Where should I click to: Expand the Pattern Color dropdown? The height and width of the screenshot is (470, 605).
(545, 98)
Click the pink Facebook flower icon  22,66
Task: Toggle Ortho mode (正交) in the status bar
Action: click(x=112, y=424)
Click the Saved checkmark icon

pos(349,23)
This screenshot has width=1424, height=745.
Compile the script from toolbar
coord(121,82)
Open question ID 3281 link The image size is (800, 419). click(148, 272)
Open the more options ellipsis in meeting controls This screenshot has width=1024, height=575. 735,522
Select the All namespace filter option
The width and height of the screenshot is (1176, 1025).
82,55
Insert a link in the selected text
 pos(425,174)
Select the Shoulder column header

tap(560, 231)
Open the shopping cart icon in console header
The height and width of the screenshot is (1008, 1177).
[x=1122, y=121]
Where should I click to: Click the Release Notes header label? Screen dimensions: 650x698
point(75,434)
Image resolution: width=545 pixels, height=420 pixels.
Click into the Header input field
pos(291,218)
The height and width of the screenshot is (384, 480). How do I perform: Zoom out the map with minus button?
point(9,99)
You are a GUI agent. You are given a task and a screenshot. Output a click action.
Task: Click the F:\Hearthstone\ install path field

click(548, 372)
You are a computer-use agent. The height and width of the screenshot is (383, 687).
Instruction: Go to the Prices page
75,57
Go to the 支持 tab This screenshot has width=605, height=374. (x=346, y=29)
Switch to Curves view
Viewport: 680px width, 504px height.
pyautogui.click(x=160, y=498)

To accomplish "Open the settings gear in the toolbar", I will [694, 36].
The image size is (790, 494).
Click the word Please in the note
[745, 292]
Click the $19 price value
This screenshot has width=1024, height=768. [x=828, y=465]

● **Task goal**
All lines from the one holding "Compile the script from toolbar" through the end of the entries need to be given again exactly. Leave out the others.

● **Written response**
Compile the script from toolbar
coord(121,82)
Open question ID 3281 link The image size is (800, 419). click(148, 272)
Open the more options ellipsis in meeting controls This screenshot has width=1024, height=575. 735,522
Select the All namespace filter option
The width and height of the screenshot is (1176, 1025).
82,55
Insert a link in the selected text
 pos(425,174)
Select the Shoulder column header

tap(560, 231)
Open the shopping cart icon in console header
The height and width of the screenshot is (1008, 1177).
[x=1122, y=121]
Where should I click to: Click the Release Notes header label? Screen dimensions: 650x698
point(75,434)
Image resolution: width=545 pixels, height=420 pixels.
Click into the Header input field
pos(291,218)
The height and width of the screenshot is (384, 480). How do I perform: Zoom out the map with minus button?
point(9,99)
You are a GUI agent. You are given a task and a screenshot. Output a click action.
Task: Click the F:\Hearthstone\ install path field

click(548, 372)
You are a computer-use agent. The height and width of the screenshot is (383, 687).
Instruction: Go to the Prices page
75,57
Go to the 支持 tab This screenshot has width=605, height=374. (x=346, y=29)
Switch to Curves view
Viewport: 680px width, 504px height.
pyautogui.click(x=160, y=498)

To accomplish "Open the settings gear in the toolbar", I will [694, 36].
The image size is (790, 494).
Click the word Please in the note
[745, 292]
Click the $19 price value
This screenshot has width=1024, height=768. [x=828, y=465]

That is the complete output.